VINGEGAARD. «UN'EMOZIONE FORTISSIMA E ORA... VACANZE ROMANE!»

GIRO D'ITALIA | 31/05/2026 | 20:30
di Francesca Monzone

Jonas Vingegaard ha scritto una pagina indelebile nella storia del ciclismo. Con la vittoria al Giro d'Italia 2026, il fuoriclasse danese della Visma-Lease a Bike ha completato la Tripla Corona, conquistando in neanche quattro anni tutti e tre i Grandi Giri: il Tour de France nel 2022 e 2023 e la Vuelta nel 2025. Un'impresa riuscita soltanto ad altri sette campioni nella storia di questo sport: Anquetil, Gimondi, Merckx, Hinault, Contador, Nibali e Froome. Il 29enne di Hillerslev ha controllato la corsa con la sicurezza dei grandissimi, costruendo il suo vantaggio nelle tappe di montagna (cinque vittorie in altrettanti arrivi in salita) e difendendolo con lucidità nelle frazioni più insidiose. Al termine delle tre settimane, Vingegaard ha tagliato il traguardo di Roma con un margine netto sugli avversari, suggellando un Giro condotto sempre con autorevolezza: l’austriaco Gall secondo a 5’22”, l’australiano Hindley terzo a 6’25”.


Il momento più emozionante sul palco finale, quando Vingegaard ha voluto accanto a sé la moglie Trine e i loro due figli Frida e Hugo. Un'immagine che racconta l'uomo oltre il campione: il bacio alla famiglia, le lacrime trattenute a stento, la gioia condivisa con chi lo ha sostenuto in ogni momento. Visibilmente commosso, il danese ha faticato a trovare le parole giuste: "Aver vinto tutte e tre i grandi giri è davvero speciale per me. È difficile trovare delle parole per descrivere la mia emozione. Ed è davvero speciale avere la mia famiglia qui al traguardo, averli con me, baciarli. Mi hanno sempre sostenuto, e naturalmente si tratta di emozioni importanti. Ho vinto tante gare, ma non ho mai sentito niente di simile, averli qui accanto a me è davvero così speciale. Mi hanno sopportato tanto, in tutto, e non ce l'avrei fatta senza di loro."


Che cosa farà nei prossimi giorni?

"Rimarrò a Roma per qualche giorno insieme alla mia famiglia. Ci godremo un po' di tempo insieme, davvero. Poi torno in Danimarca e comincio la preparazione per il Tour."

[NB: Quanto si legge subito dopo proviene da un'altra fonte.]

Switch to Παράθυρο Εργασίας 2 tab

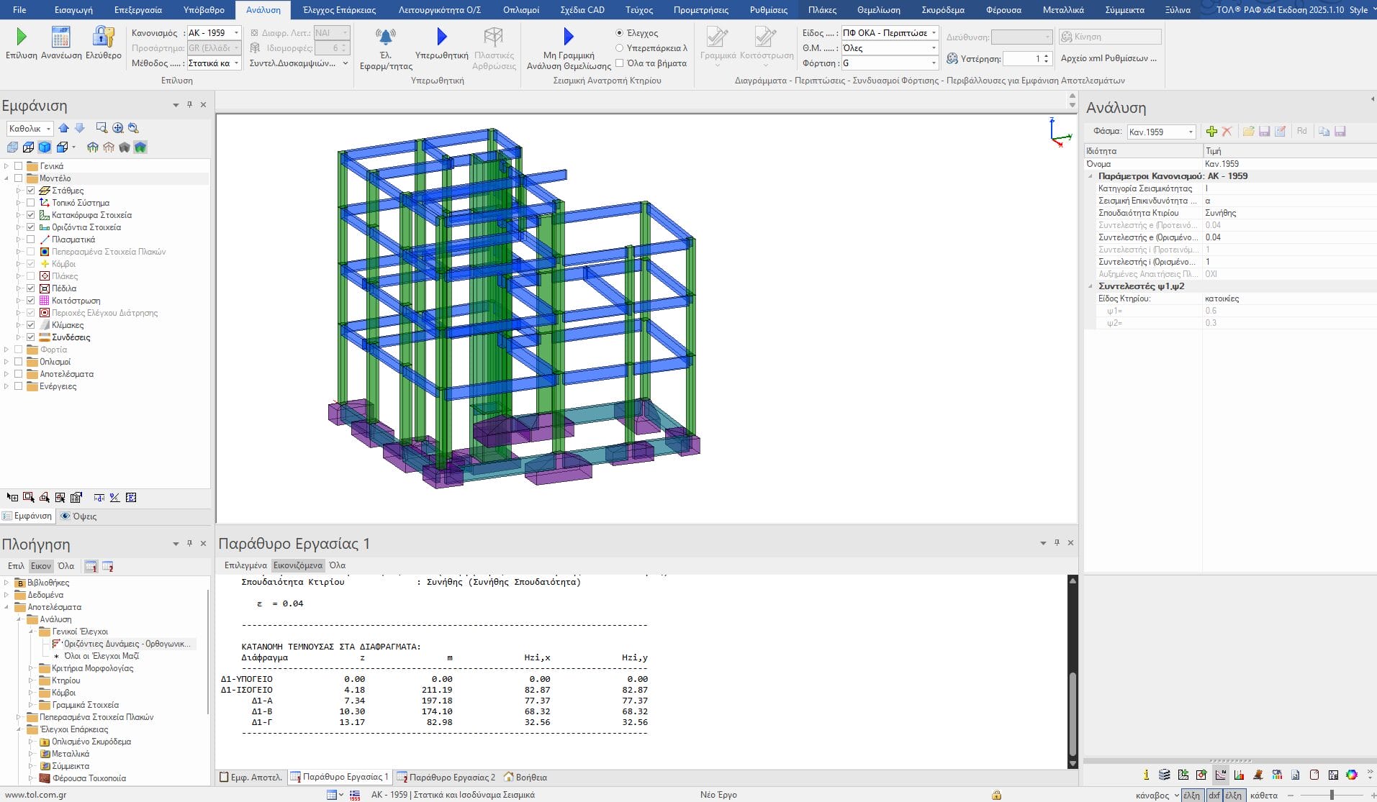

Nemmeno il tempo di festeggiare, e Vingegaard guarda già avanti. Il Tour de France, la corsa che lo ha consacrato con due vittorie consecutive nel 2022 e 2023, è il prossimo obiettivo. Se dovesse trionfare anche a luglio, il danese aggiungerebbe un altro capitolo straordinario a una carriera già leggendaria: dopo Pantani 1998, l’impresa è riuscita solo a Pogacar 2024. Per ora, però, Roma è sua. E con lei, un posto nella storia.